• O Antagônico

A Veja. A CPI. O Barbalho. O Empresário Preso. A Troca de Mensagens e o Vice do Democratas



A revista Veja publicou neste sábado, 01, que senadores governistas estão mirando o governador do Pará, Helder Barbalho, como forma de enfraquecer os adversários do presidente Jair Bolsonaro. A revista informa que trocas de mensagens em poder do Ministério Público entre Barbalho e o empresário André Felipe Oliveira, preso no ano passado em uma operação que apurava um contrato de mais de 25 milhões de reais para a compra de 400 respiradores, são parte do acervo a que senadores governistas querem ter acesso. No entanto, o que a Veja não informou é que André Felipe, segundo suplente do senador Izalci Lucas (PSDB), é atual vice-presidente do Democratas no Distrito Federal e foi secretário de Esporte local em 2007, ainda na gestão de José Roberto Arruda (PL). André Felipe Oliveira da Silva, de 52 anos, foi alvo de mandado de busca e apreensão acusado de envolvimento em fraude na aquisição de respiradores para pacientes com Covid-19 pelo Governo do Pará. Ele já havia sido preso um mês antes, na operação batizada de Profilaxia, criada para investigar desvios de recursos da pandemia no Rio de Janeiro. Leia abaixo a matéria publicada na Veja:



CPI busca em mensagens de preso pela PF arma contra Helder Barbalho

Empresário André Felipe Oliveira foi alvo de investigações sobre a compra superfaturada de respiradores para pacientes com Covid
 
Na primeira operação da PF durante a pandemia, o empresário estava em um apartamento na Asa Sul quando foi preso e levado à Superintendência Regional da Polícia Federal no DF. No imóvel, foi apreendido um disco rígido de computador.
Em busca de fragilidades de adversários do presidente Jair Bolsonaro, senadores governistas que compõem a CPI da Pandemia trabalham para ter acesso a um conjunto de mensagens que, acreditam, pode colocar em maus lençóis o governador do Pará Helder Barbalho (MDB) e, ainda que indiretamente, até o ex-presidente da Câmara dos Deputados Rodrigo Maia (DEM-RJ).

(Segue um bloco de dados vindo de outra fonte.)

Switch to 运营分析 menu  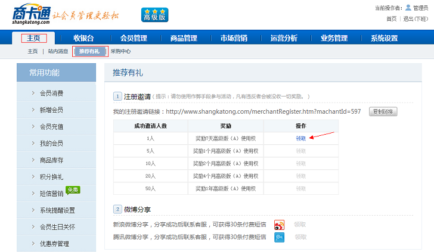pos(284,38)
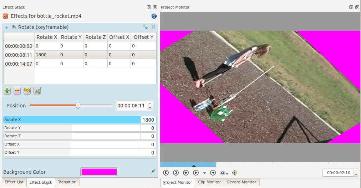Switch to the Effect List tab
361x188 pixels.
pyautogui.click(x=14, y=182)
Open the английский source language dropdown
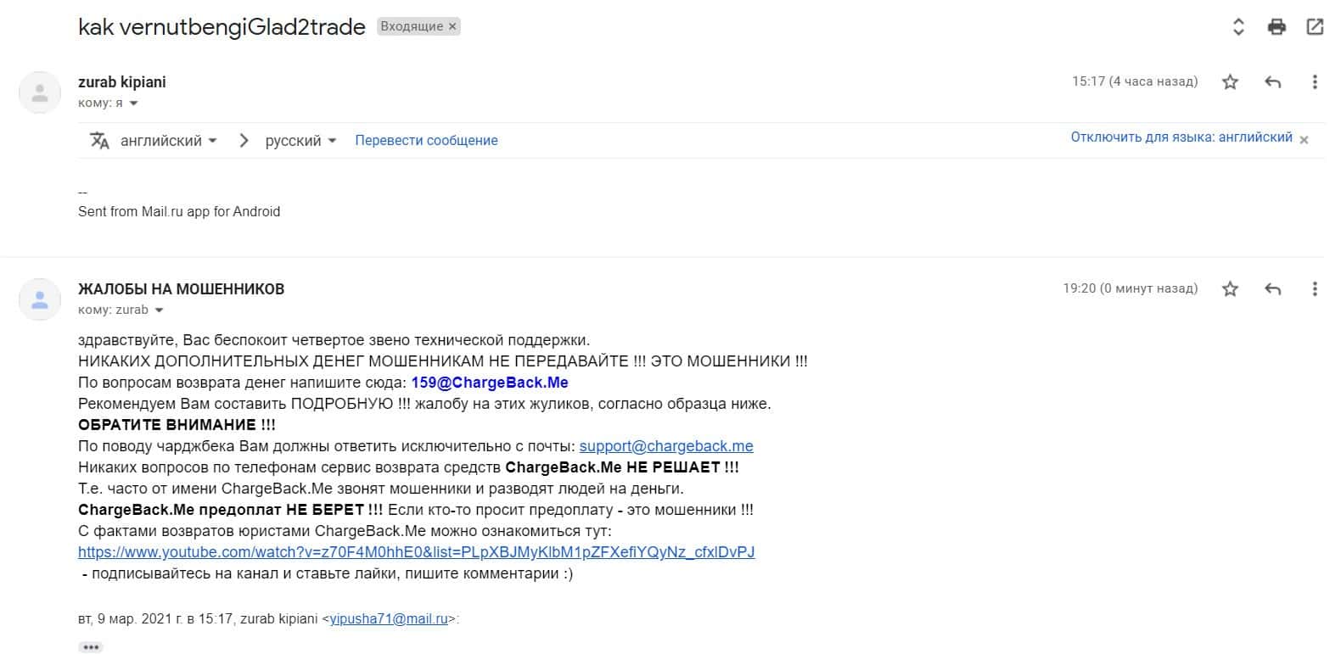 [168, 141]
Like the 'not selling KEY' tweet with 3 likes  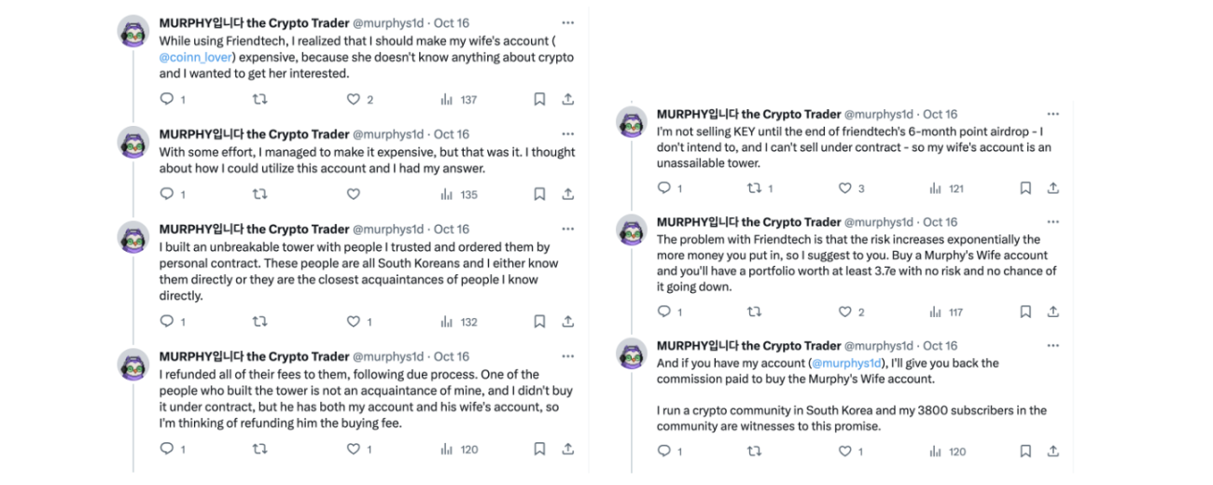[x=850, y=188]
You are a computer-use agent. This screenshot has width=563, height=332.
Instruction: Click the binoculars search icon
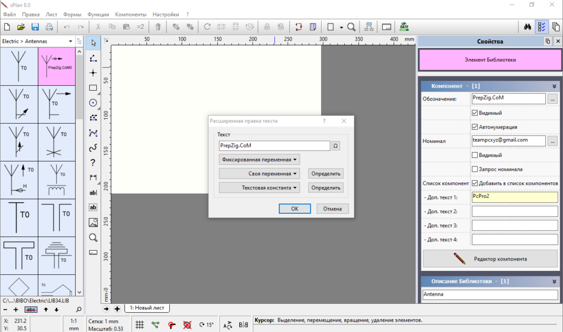click(527, 26)
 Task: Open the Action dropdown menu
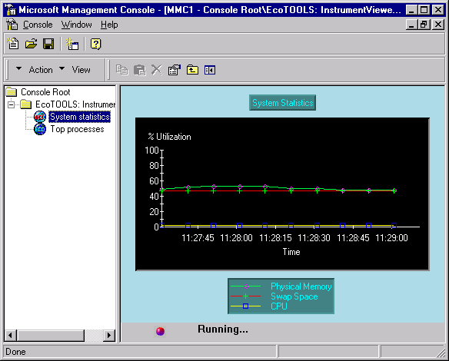pos(35,69)
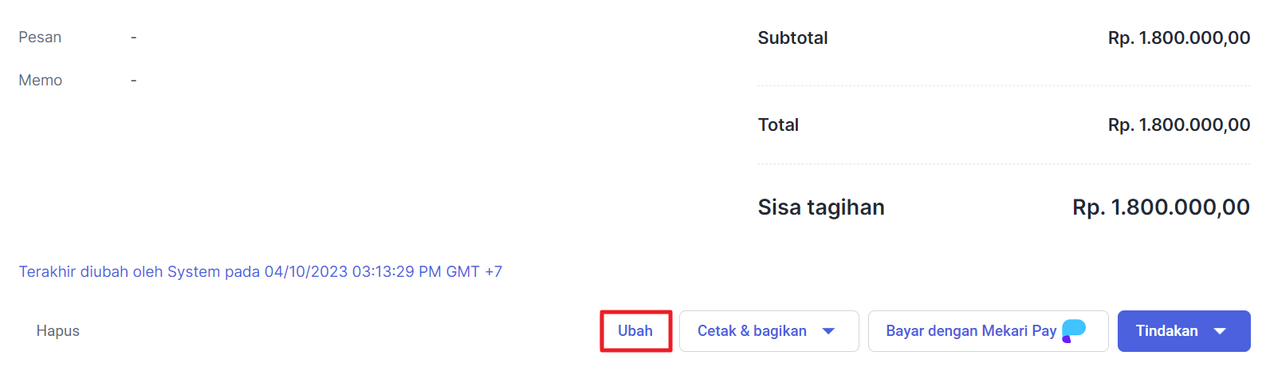
Task: Open the Tindakan dropdown arrow
Action: (1220, 331)
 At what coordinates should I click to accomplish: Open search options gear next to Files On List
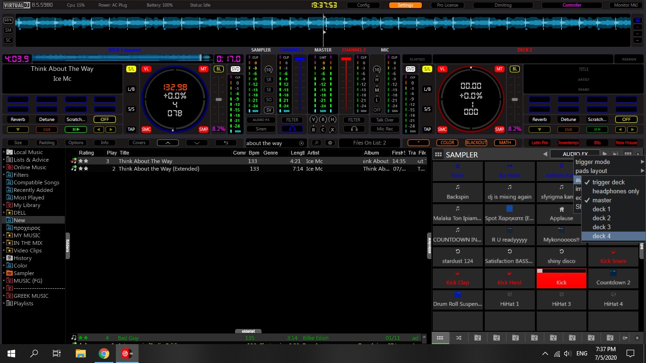coord(330,143)
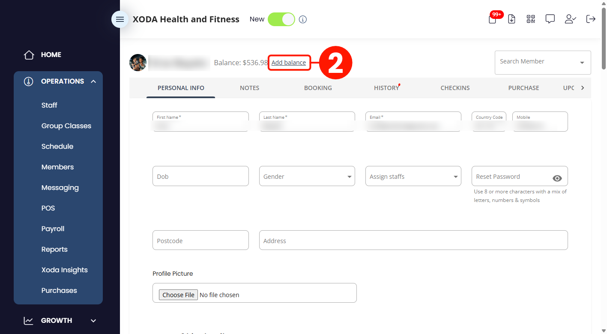607x334 pixels.
Task: Click the Home icon in sidebar
Action: (x=29, y=55)
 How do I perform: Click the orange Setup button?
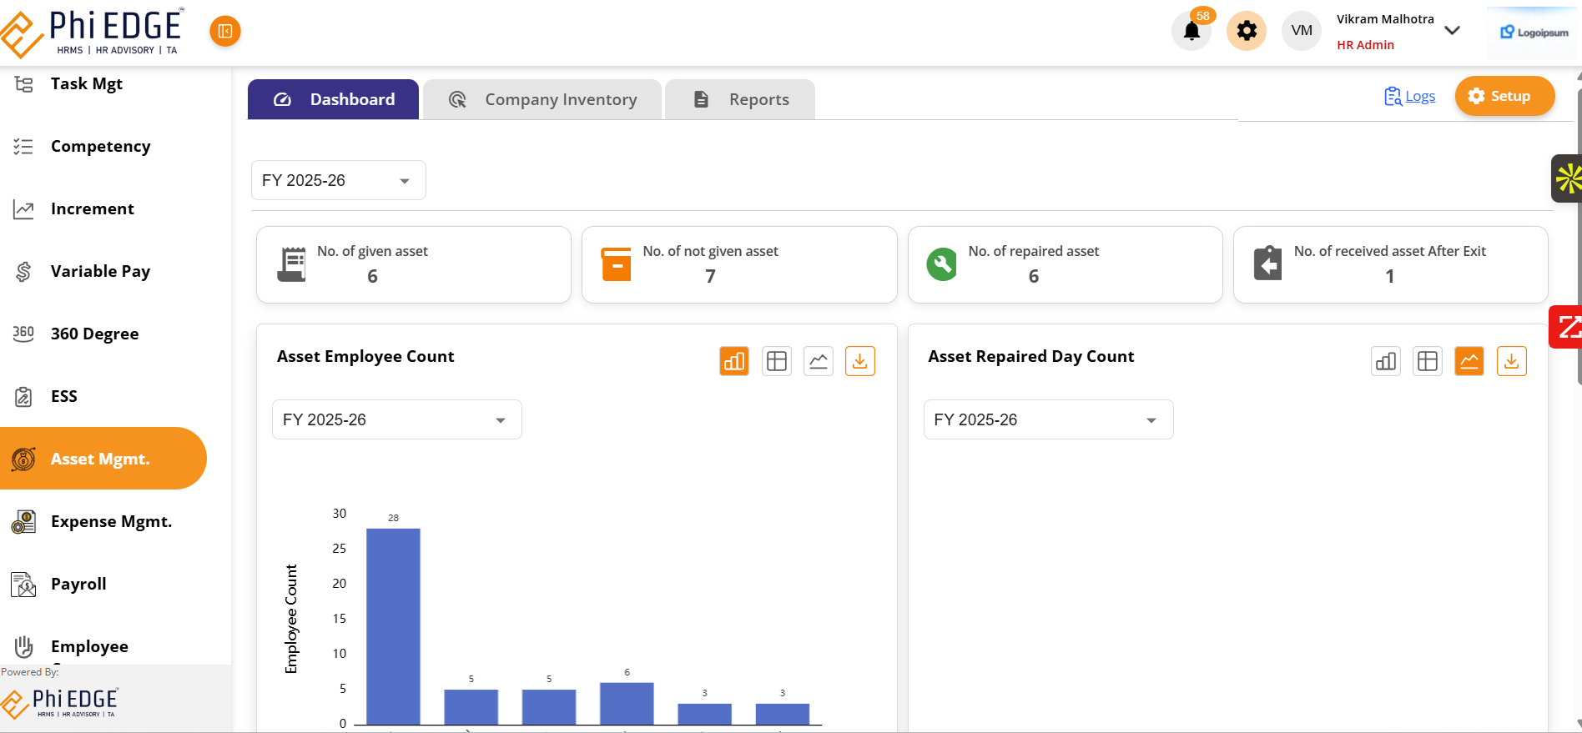coord(1504,96)
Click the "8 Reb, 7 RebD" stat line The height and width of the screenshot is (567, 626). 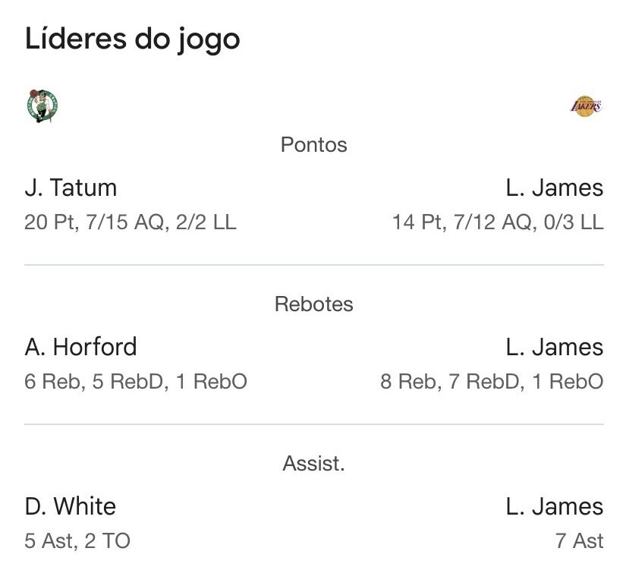492,381
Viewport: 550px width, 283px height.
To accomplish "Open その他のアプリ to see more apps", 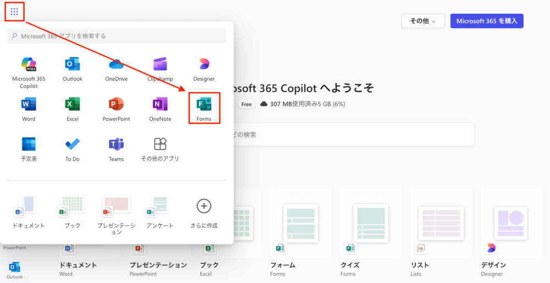I will 160,149.
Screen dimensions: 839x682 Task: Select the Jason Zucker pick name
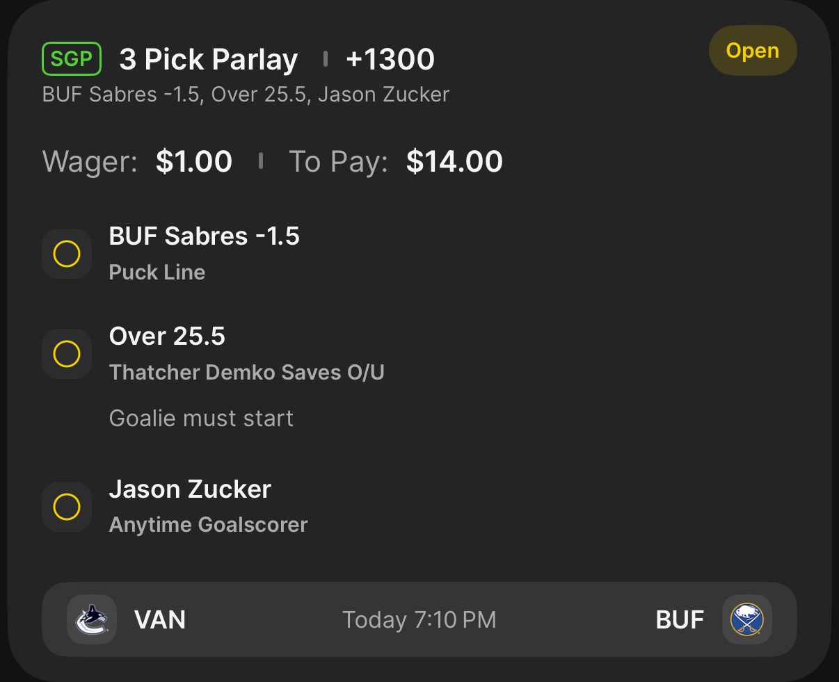coord(190,489)
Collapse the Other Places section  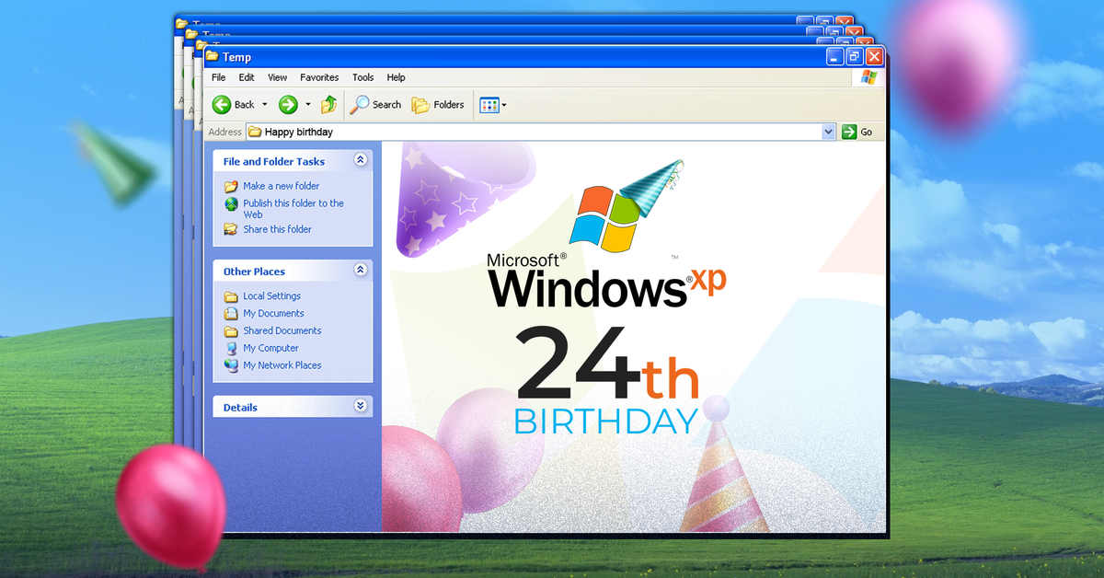[x=360, y=270]
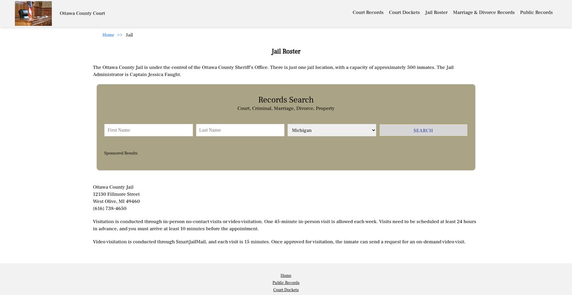Select Jail Roster in the top navigation
The height and width of the screenshot is (295, 572).
point(436,12)
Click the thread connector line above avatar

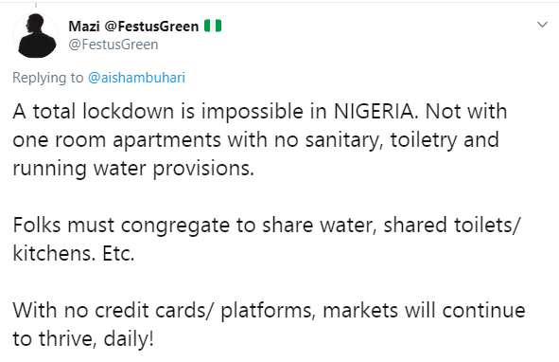tap(36, 5)
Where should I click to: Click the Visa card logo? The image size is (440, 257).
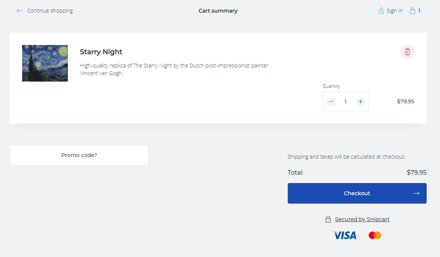345,235
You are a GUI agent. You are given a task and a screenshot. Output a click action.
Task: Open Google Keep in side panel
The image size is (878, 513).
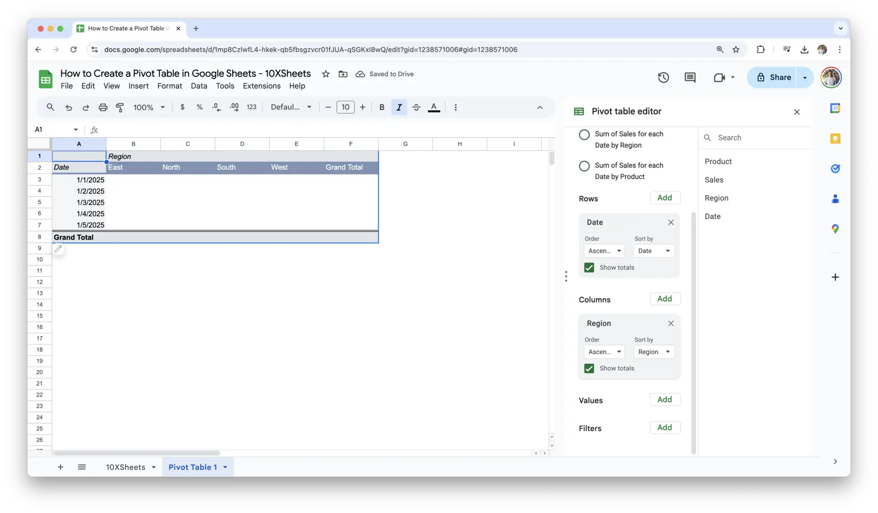pos(835,138)
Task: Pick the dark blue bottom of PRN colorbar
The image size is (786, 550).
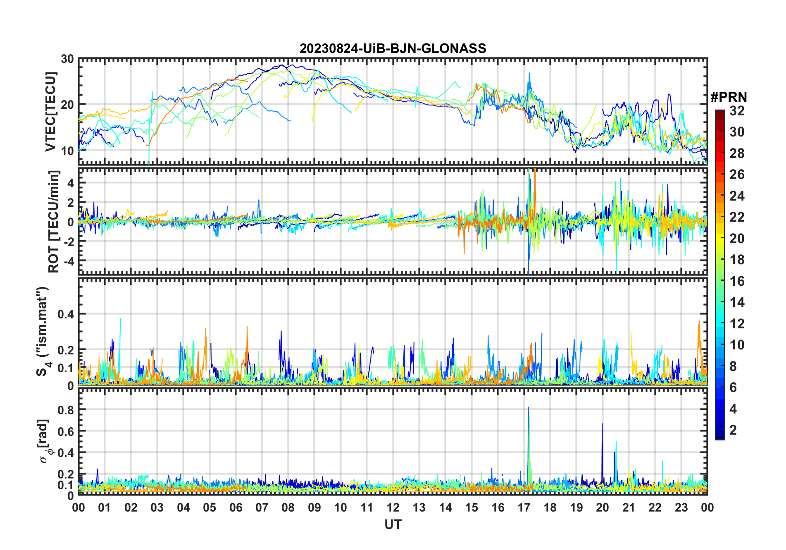Action: click(x=719, y=436)
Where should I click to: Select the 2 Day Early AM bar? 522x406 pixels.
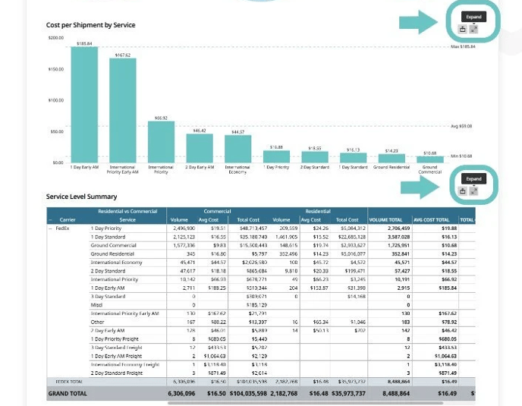coord(199,146)
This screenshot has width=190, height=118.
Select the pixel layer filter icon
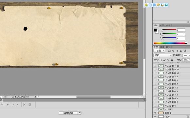click(169, 51)
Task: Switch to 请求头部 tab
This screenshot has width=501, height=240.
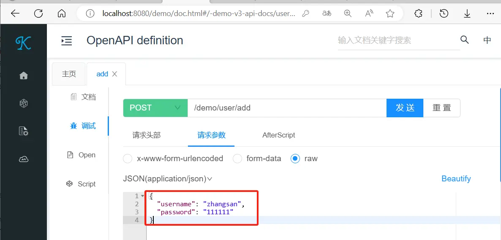Action: pos(147,135)
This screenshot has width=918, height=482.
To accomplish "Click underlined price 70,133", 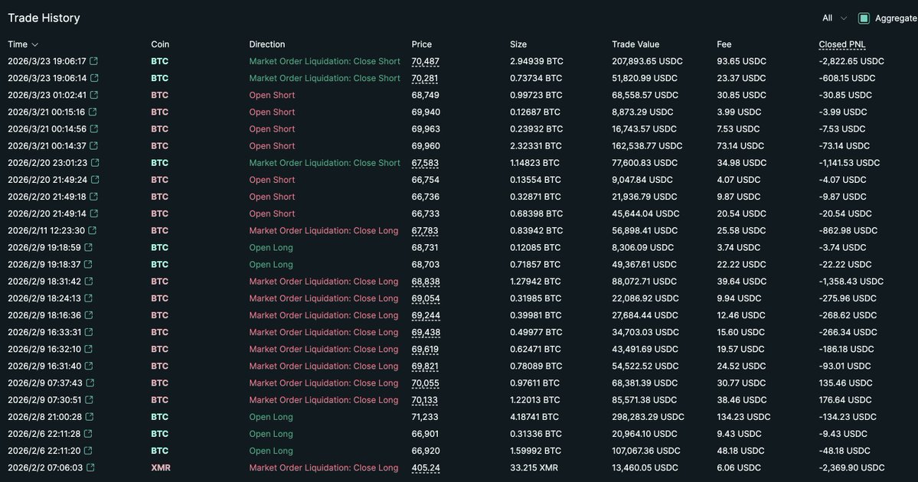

A decisão de mirar Helder, cujo governo foi alvo de investigações da Polícia Federal por suspeitas de desvios de recursos que deveriam ter sido destinados ao enfrentamento do vírus, leva em conta o fato de o governador ser filho do notório Jader Barbalho, integrante suplente da comissão de inquérito e parlamentar não alinhado ao Palácio do Planalto.

Trocas de mensagens em poder do Ministério Público entre Barbalho e o empresário André Felipe Oliveira, preso no ano passado em uma operação que apurava um contrato de mais de 25 milhões de reais para a compra de 400 respiradores, são parte do acervo a que senadores governistas querem ter acesso. Essas investigações foram conduzidas pela equipe da subprocuradora Lindôra Araújo, braço direito do procurador-geral Augusto Aras e próxima à família Bolsonaro. Após a descoberta das primeiras mensagens, Lindôra pediu uma nova operação de busca e apreensão para tentar colher mais informações sobre o governador. Na pandemia, o estado do Pará teve cinco batidas da PF, que diz ter mapeado fraudes na casa dos 650 milhões de reais. Segundo suplente do senador tucano Izalci Lucas (PSDB-DF), Oliveira é considerado da cozinha dos Barbalho e elo contra outro importante desafeto de Bolsonaro: o empresário é compadre do deputado Rodrigo Maia, a quem o presidente sempre atribuiu um suposto interesse em derrubá-lo do cargo. Em fevereiro, a Polícia Federal pediu o indiciamento de Helder por desvios de recursos na pandemia. O caso tramita em sigilo no Superior Tribunal de Justiça (STJ).